The thing you’re going to want to read today about new Chicago Cubs manager David Ross wasn’t just written. It wasn’t even written during the managerial search, or soon after Ross retired as a hero.
Heck, it wasn’t even written during that magical 2016 season!
Instead, it’s a profile of Ross by Wayne Drehs, written as the 2015 Cubs headed to the postseason.
I remember loving the piece back when Drehs wrote it, and it’s been kind of an ear worm for me this week as I’ve thought about the reactions to the Ross hiring. Specifically, the notion that some folks still can’t shake: how is Ross gonna lead guys he just played with? How will he represent real change from the laid-back clubhouse that was perfect under Joe Maddon for a few years, but is clearly in need of some change?
I’m saying: read the article – from after this guy’s FIRST year with the Cubs, a year in which his results were crap, and tell me you don’t come away knowing this is a guy who can lead anyone.
The piece is replete with anecdote after anecdote, observation after observation, and reality check after reality check.
A 14-year major league veteran, Ross understands as well as anyone the challenges of getting up for every game – especially a Thursday matinee at the end of an eight-game road trip. But he also realized Rizzo’s importance to the psyche of the clubhouse. If Rizzo felt he could take a day off and coast, others in the clubhouse might feel the same. Ross couldn’t let it happen.

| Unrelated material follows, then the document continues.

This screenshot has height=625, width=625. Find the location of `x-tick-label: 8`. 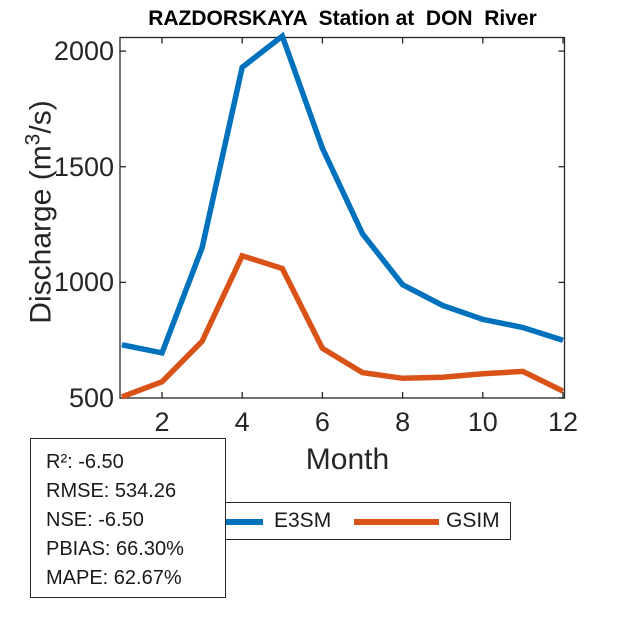

x-tick-label: 8 is located at coordinates (403, 422).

With the bases loaded and nobody out in the first inning, Rizzo rolled over a 1-1 pitch from Charlie Morton, a pitcher with a career 4.54 ERA, grounding into a double play. Morton is “a pitcher I would expect [Rizzo] to have a good day against,” Ross said. Two innings later, Rizzo walked with one out and advanced to third on a double by Kris Bryant. But Ross thought he could have scored. The inning ended with Rizzo stranded on third. In the dugout later, Rizzo asked if Ross thought he could have scored. That’s when the 38-year-old sounded off.
“You want my honest opinion?” Ross said. “I don’t think you came ready to play today. I don’t see the intensity in your game. I don’t see the intensity in your at-bats. I don’t think you’re bringing it.”

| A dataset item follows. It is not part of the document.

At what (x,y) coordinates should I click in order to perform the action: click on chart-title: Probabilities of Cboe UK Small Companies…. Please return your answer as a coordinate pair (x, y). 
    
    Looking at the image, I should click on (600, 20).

Rizzo didn’t like what he was hearing. Ross had played in less than half the Cubs’ games. He’d struck out twice as many times as he’d gotten a hit. Like most team sports, a baseball player’s clubhouse clout is generally tied to his on-field performance. But Rizzo respectfully listened to Ross. He took it all in. And two innings later, facing Morton for a third time, Rizzo crushed a 1-0 pitch into the right field bleachers to give the Cubs a 5-4 lead in a game they eventually won 9-6. After his home run trot, Rizzo made a beeline to Ross, planted his head into the catcher’s chest and started punching him in the gut.

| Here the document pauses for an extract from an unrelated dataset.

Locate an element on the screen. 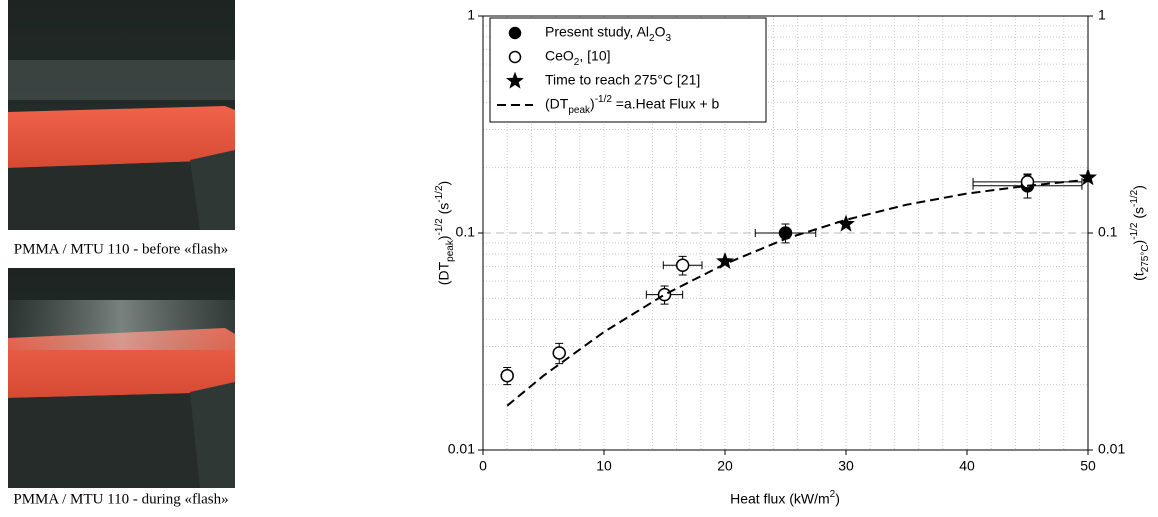  star-marker is located at coordinates (1088, 177).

“I started screaming at him,” Rizzo said. “It’s one of those things … [Ross] doesn’t demand respect — he earns it. He lets you know in a nice way, and he’ll get on you in a rough way if he needs to. I tell him all the time I just want to go out and prove to him I can bring it everyday.”
Do you really think David Ross is going to have any trouble leading Anthony Rizzo? Or any other player in that clubhouse?
Ross is not Joe Maddon, in ways both complimentary and mere descriptive. Ross was like a player coach on those 2015 and 2016 teams, and for as much as the organization now needs to change and improve, it isn’t merely “looking back” to bring Ross on board as the manager – not if he was one of the best parts of those teams behind the scenes.
Read the ESPN piece. If nothing else, you’ll enjoy the stroll down memory lane.